All of lore.kernel.org
 help / color / mirror / Atom feed
From: Ming Lei <ming.lei@redhat.com>
To: Andreas Hindborg <andreas.hindborg@wdc.com>
Cc: Damien Le Moal <damien.lemoal@opensource.wdc.com>,
	Jens Axboe <axboe@kernel.dk>,
	linux-block@vger.kernel.org, ming.lei@redhat.com
Subject: Re: Reordering of ublk IO requests
Date: Fri, 18 Nov 2022 19:28:48 +0800	[thread overview]
Message-ID: <Y3dscKle5oqLjSNT@T590> (raw)
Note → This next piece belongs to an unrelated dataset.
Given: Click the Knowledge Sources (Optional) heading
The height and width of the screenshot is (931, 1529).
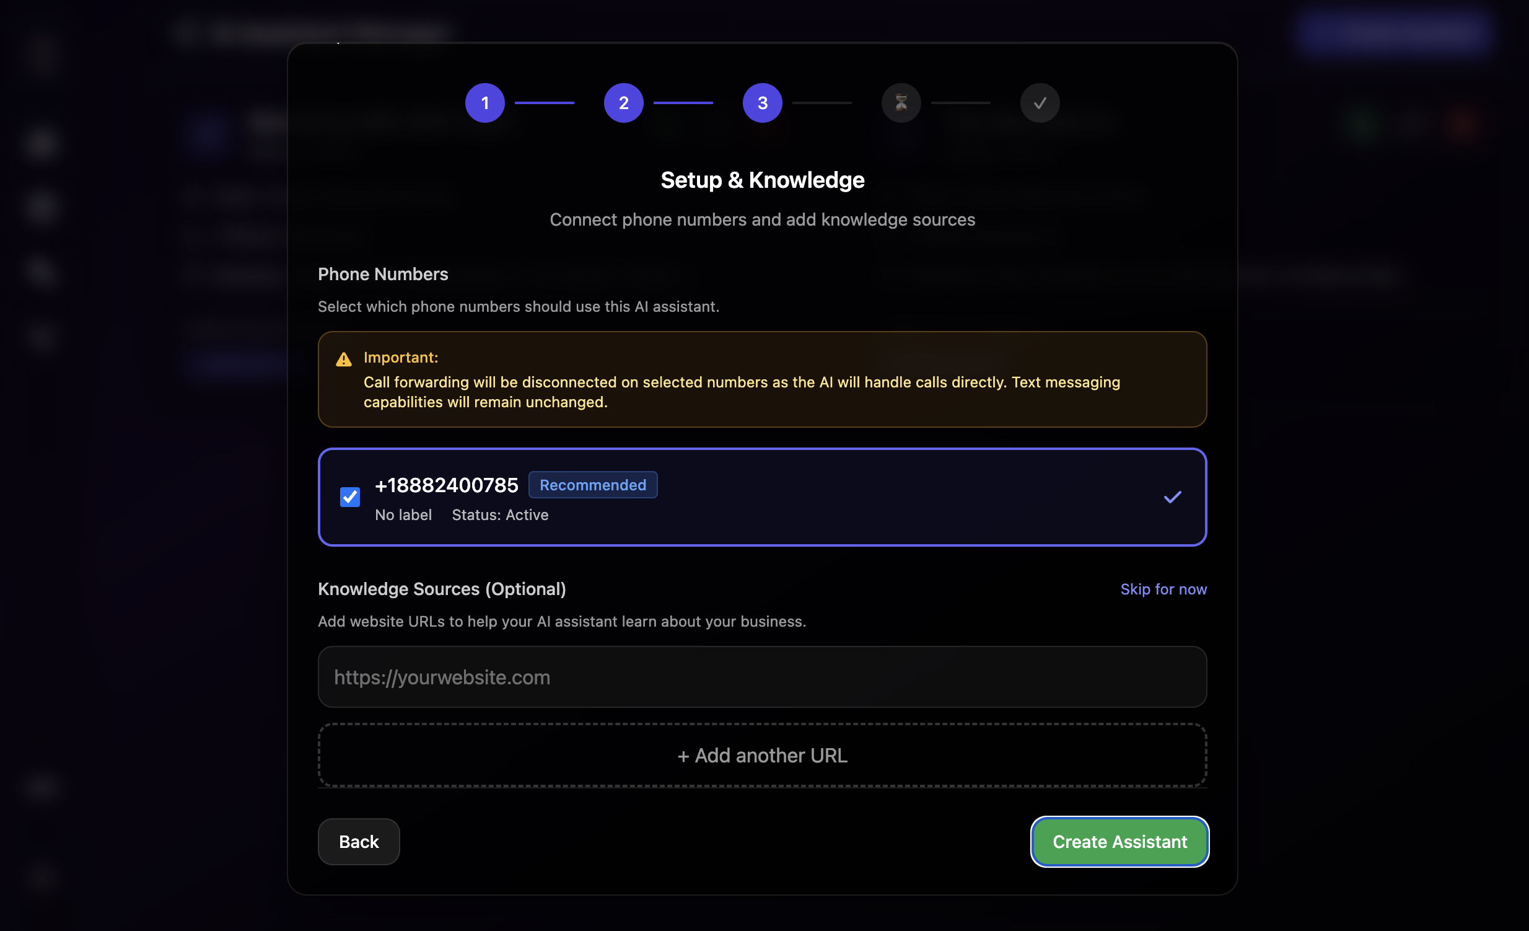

In-Reply-To: <8735ag8ueg.fsf@wdc.com>

On Fri, Nov 18, 2022 at 10:41:31AM +0100, Andreas Hindborg wrote:
> 
> Ming Lei <ming.lei@redhat.com> writes:
> 
> > CAUTION: This email originated from outside of Western Digital. Do not click on
> > links or open attachments unless you recognize the sender and know that the
> > content is safe.
> >
> >
> > On Fri, Nov 18, 2022 at 01:35:29PM +0900, Damien Le Moal wrote:
> >> On 11/18/22 13:12, Ming Lei wrote:
> >> [...]
> >> >>> You can only assign it to zoned write request, but you still have to check
> >> >>> the sequence inside each zone, right? Then why not just check LBAs in
> >> >>> each zone simply?
> >> >>
> >> >> We would need to know the zone map, which is not otherwise required.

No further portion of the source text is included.